##### Data provided

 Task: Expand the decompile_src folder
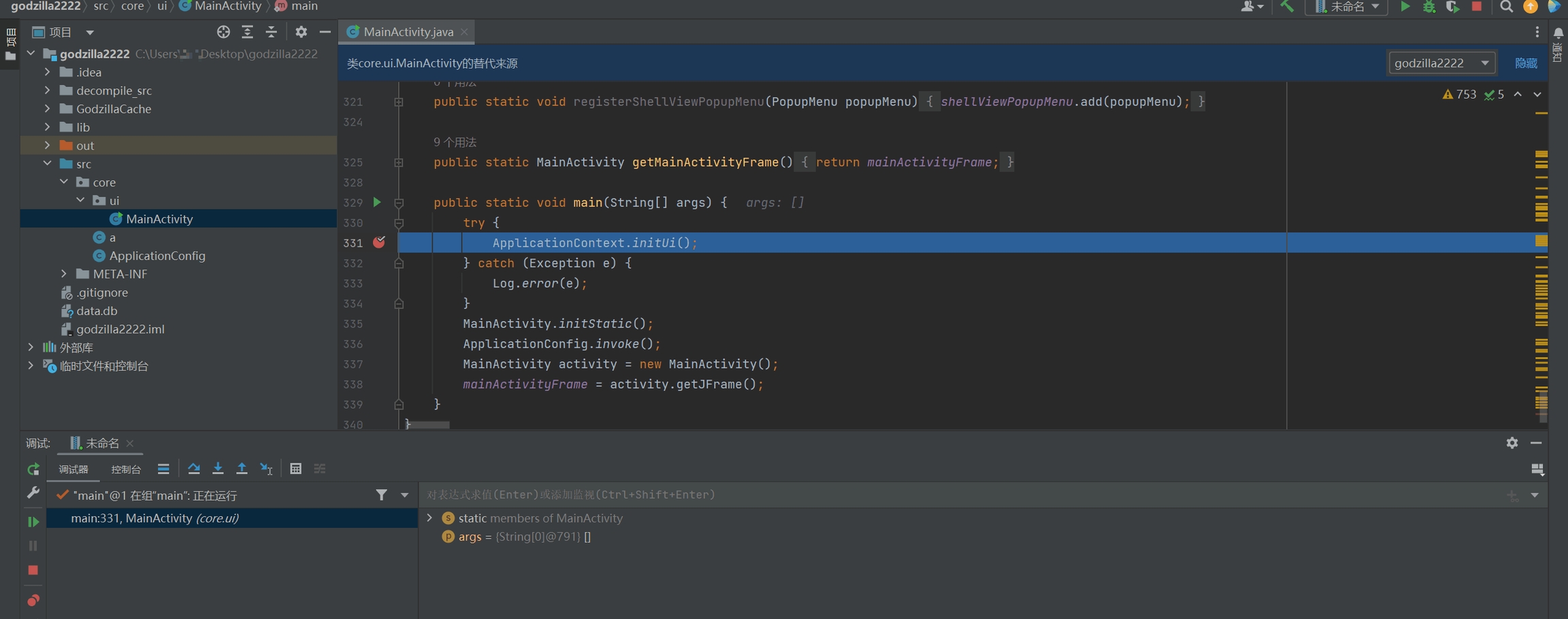pyautogui.click(x=47, y=90)
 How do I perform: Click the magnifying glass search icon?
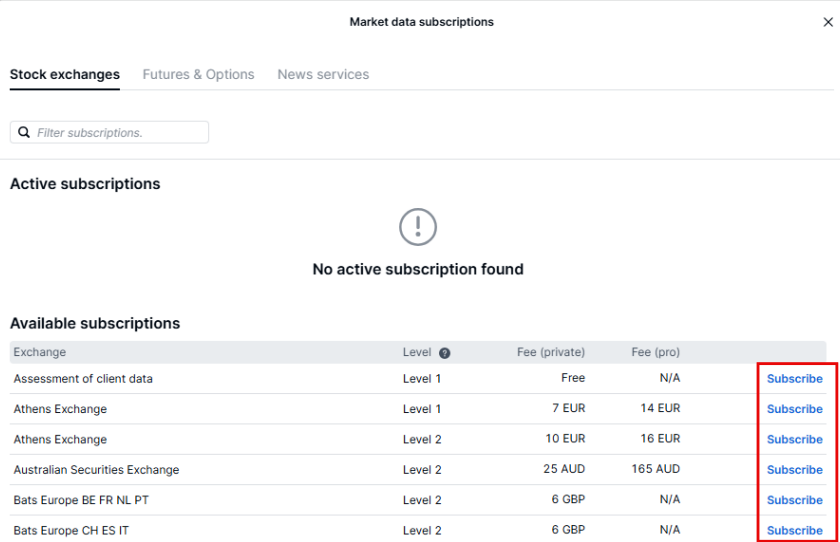[x=24, y=132]
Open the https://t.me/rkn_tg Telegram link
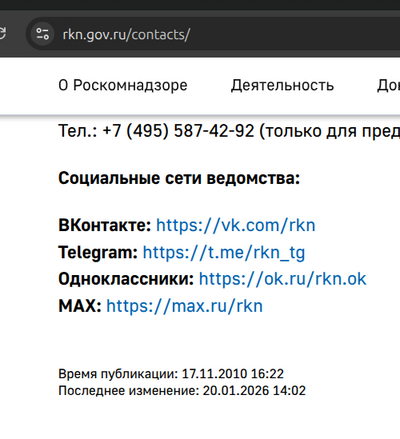 click(224, 253)
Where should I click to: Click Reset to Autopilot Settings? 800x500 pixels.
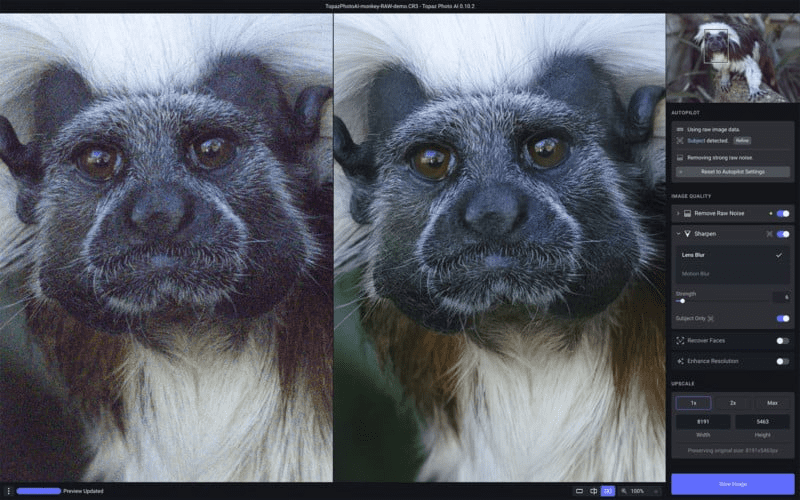(731, 172)
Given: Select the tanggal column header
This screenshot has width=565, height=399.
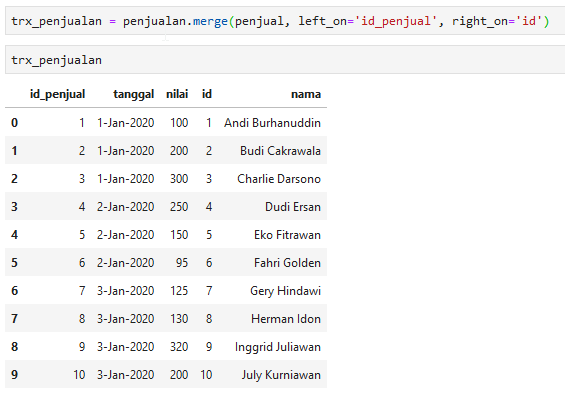Looking at the screenshot, I should [134, 94].
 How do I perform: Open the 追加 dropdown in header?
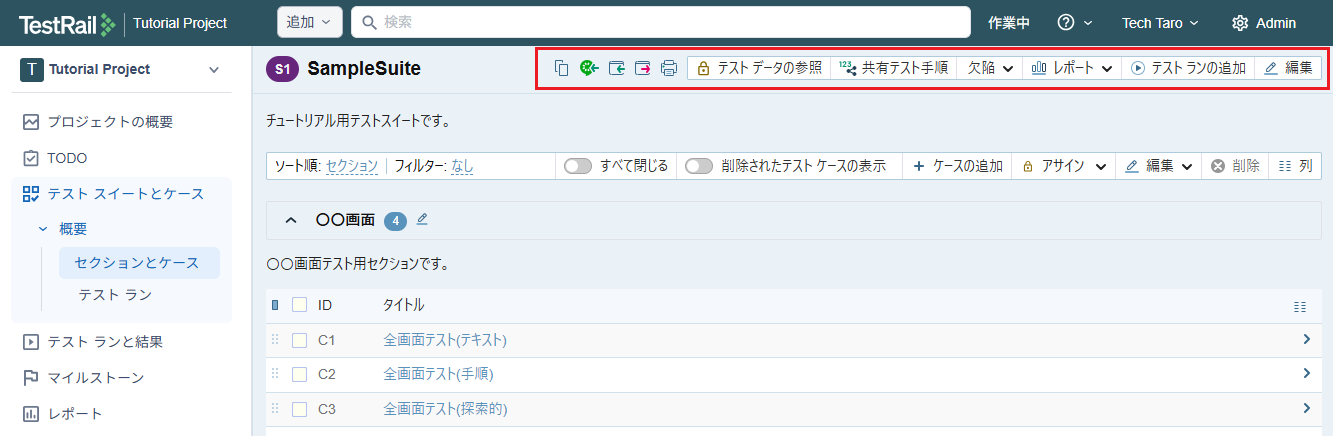pos(310,22)
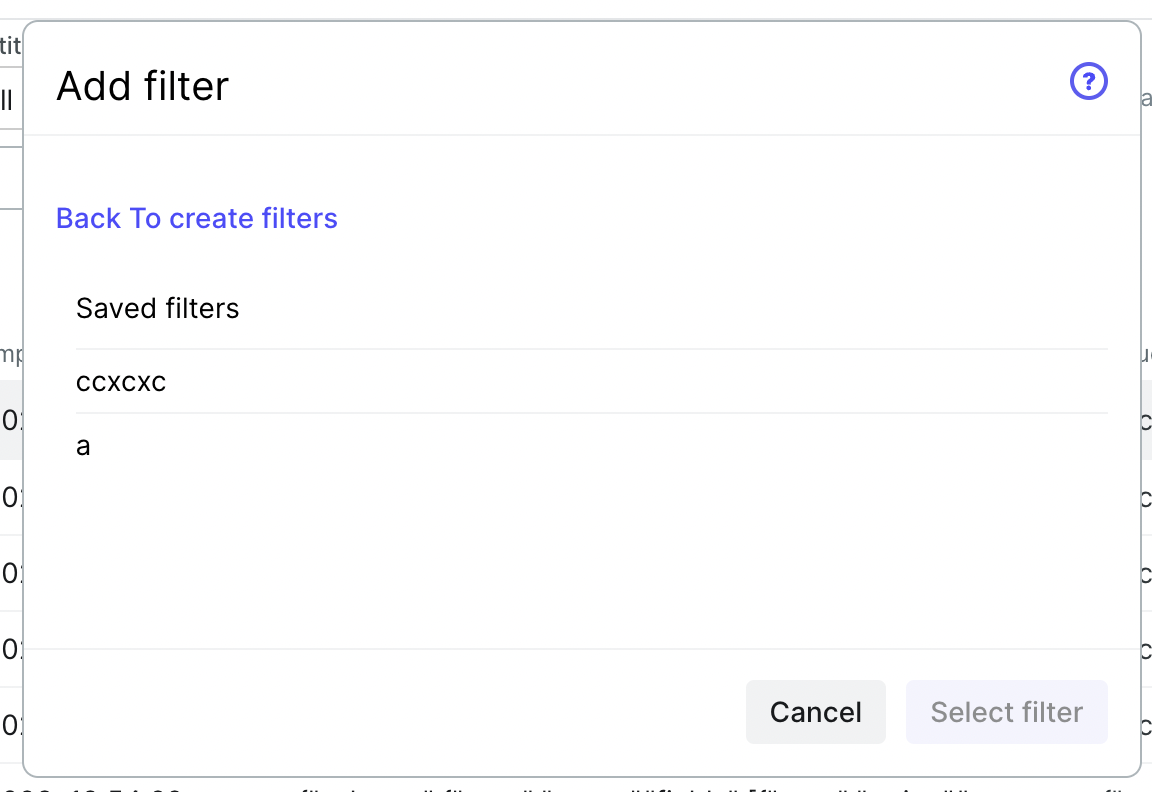Click the blue question mark in the dialog header

coord(1088,81)
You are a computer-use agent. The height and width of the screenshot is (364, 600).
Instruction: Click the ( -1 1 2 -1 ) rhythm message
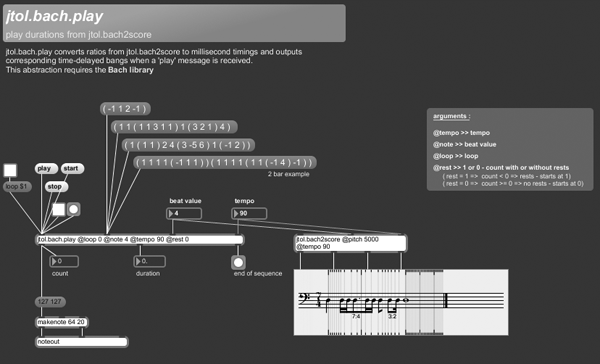click(x=126, y=109)

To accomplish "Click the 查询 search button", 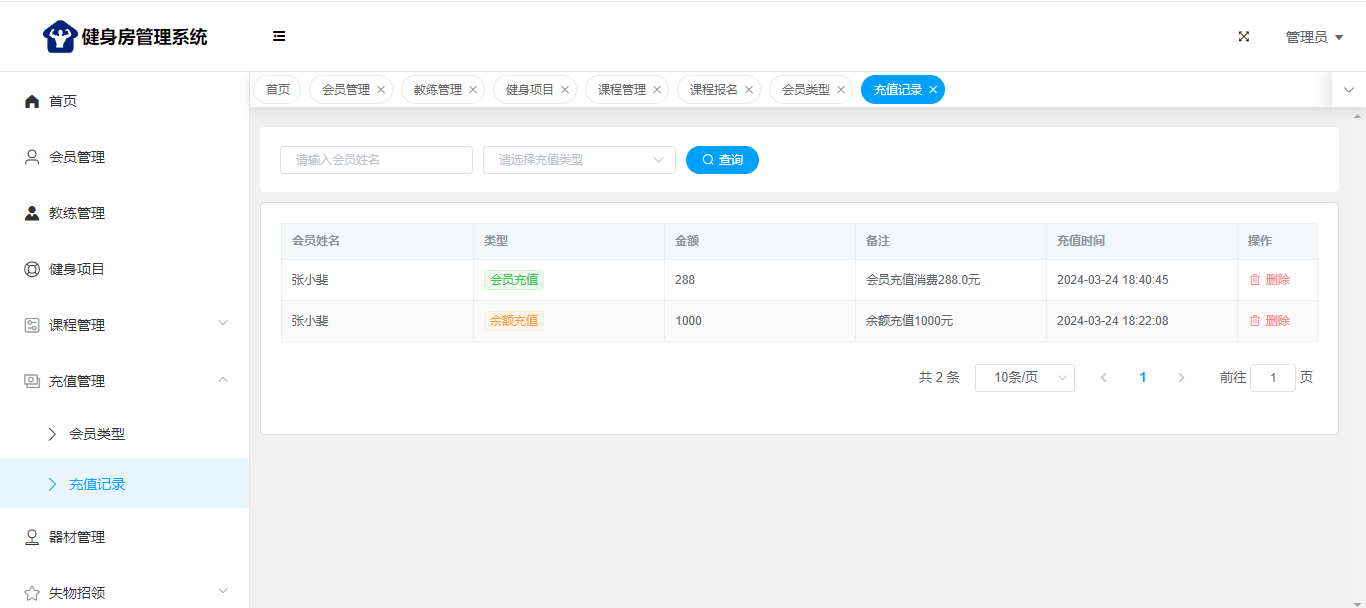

##########

_Activity_: Repeat every entry above word for word, and include no pictures.

_Output of the exercise_:
 Task: Expand the decompile_src folder
pyautogui.click(x=47, y=90)
 How do I perform: Click the magnifying glass search icon?
[x=24, y=132]
Open the https://t.me/rkn_tg Telegram link
 click(224, 253)
Where should I click to: Click Reset to Autopilot Settings? 800x500 pixels.
(731, 172)
Given: Select the tanggal column header
This screenshot has width=565, height=399.
Looking at the screenshot, I should [134, 94].
 How do I perform: Open the 追加 dropdown in header?
pos(310,22)
Click the blue question mark in the dialog header

coord(1088,81)
You are a computer-use agent. The height and width of the screenshot is (364, 600).
Instruction: Click the ( -1 1 2 -1 ) rhythm message
click(x=126, y=109)

To accomplish "Click the 查询 search button", 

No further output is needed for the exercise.